Johanna Swanson, Product Manager at GlobalData, comments: “Machine learning techniques can be applied to the vast data generated by the efforts of diverse teams to help identify who is most at risk, predict the spread of the disease, and understand the origins and movement of the virus. Additionally, these lessons can be used to help predict and model any future pandemics. This can also help determine which algorithms produce more accurate predictions based on the data, allowing researchers to generate better models for the future.”
Researchers at the Big Data Research Institute at the China Pharmaceutical University showed that using a machine learning algorithm, least absolute shrinkage and selection operator (LASSO), allowed them to improve their prediction accuracy and interpretability of their statistical model for factors associated with COVID-19 risk. This machine learning model helps to select the most critical factor variables that will be used in the model, thus improving the predictive ability.
Swanson continues, “The results from this yet-to-be-peer-reviewed prediction showed that the unitary state system was positively associated with increased COVID-19 cases and deaths, as opposed to the less centralized federal system. This seems counterintuitive to what would be expected, as a centralization system would be able to concentrate resources more efficiently. This could indicate the ability to tailor responses at a more local level is more efficient at fighting the pandemic. This insight could help prevent the migration and spread of COVID-19.”
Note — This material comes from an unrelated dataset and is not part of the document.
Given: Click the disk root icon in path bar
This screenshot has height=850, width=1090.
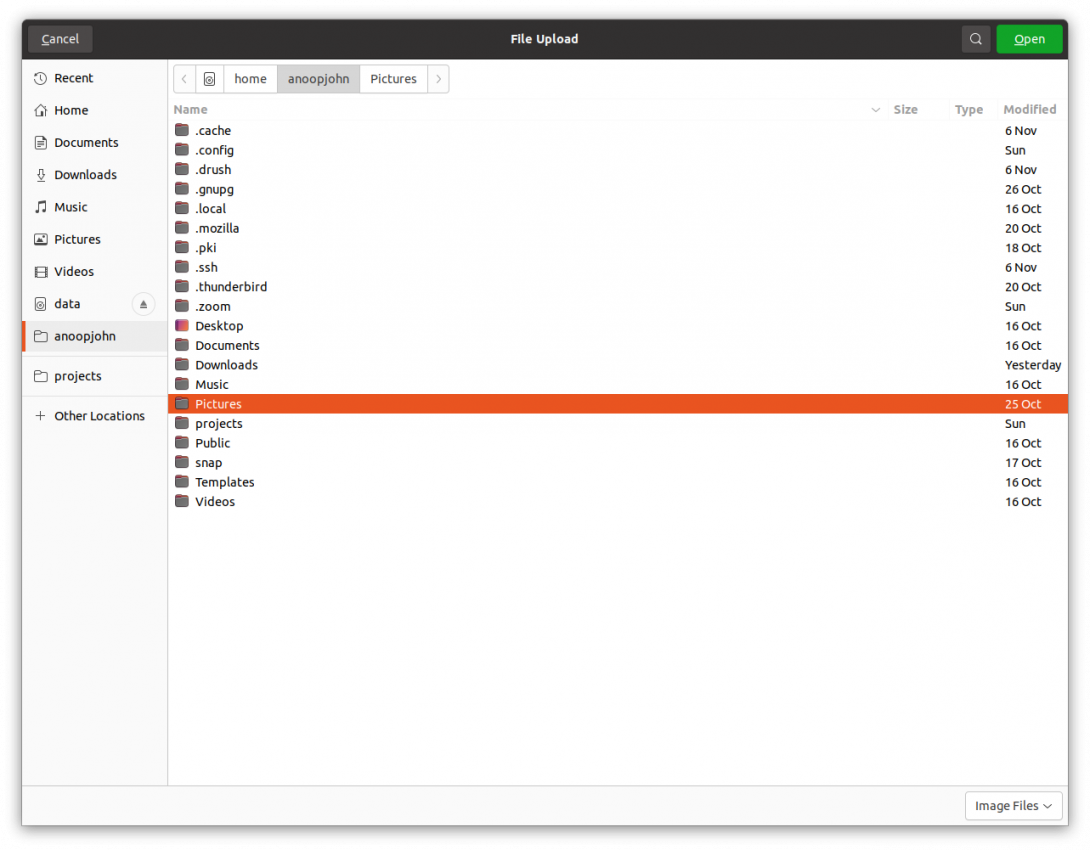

Another set of researchers, at the Earth Observation Research and Innovation Centre at the University of Energy and Natural Resources, used a One-Dimensional (1D) Convolution Neural Network (CNN) to classify and predict time series data of confirmed COVID-19 cases for all reporting countries and territories for the pandemic. The 1D-CNN predictive algorithm allowed the discovery of hidden and underlying patterns without the biases that humans may impose on the data.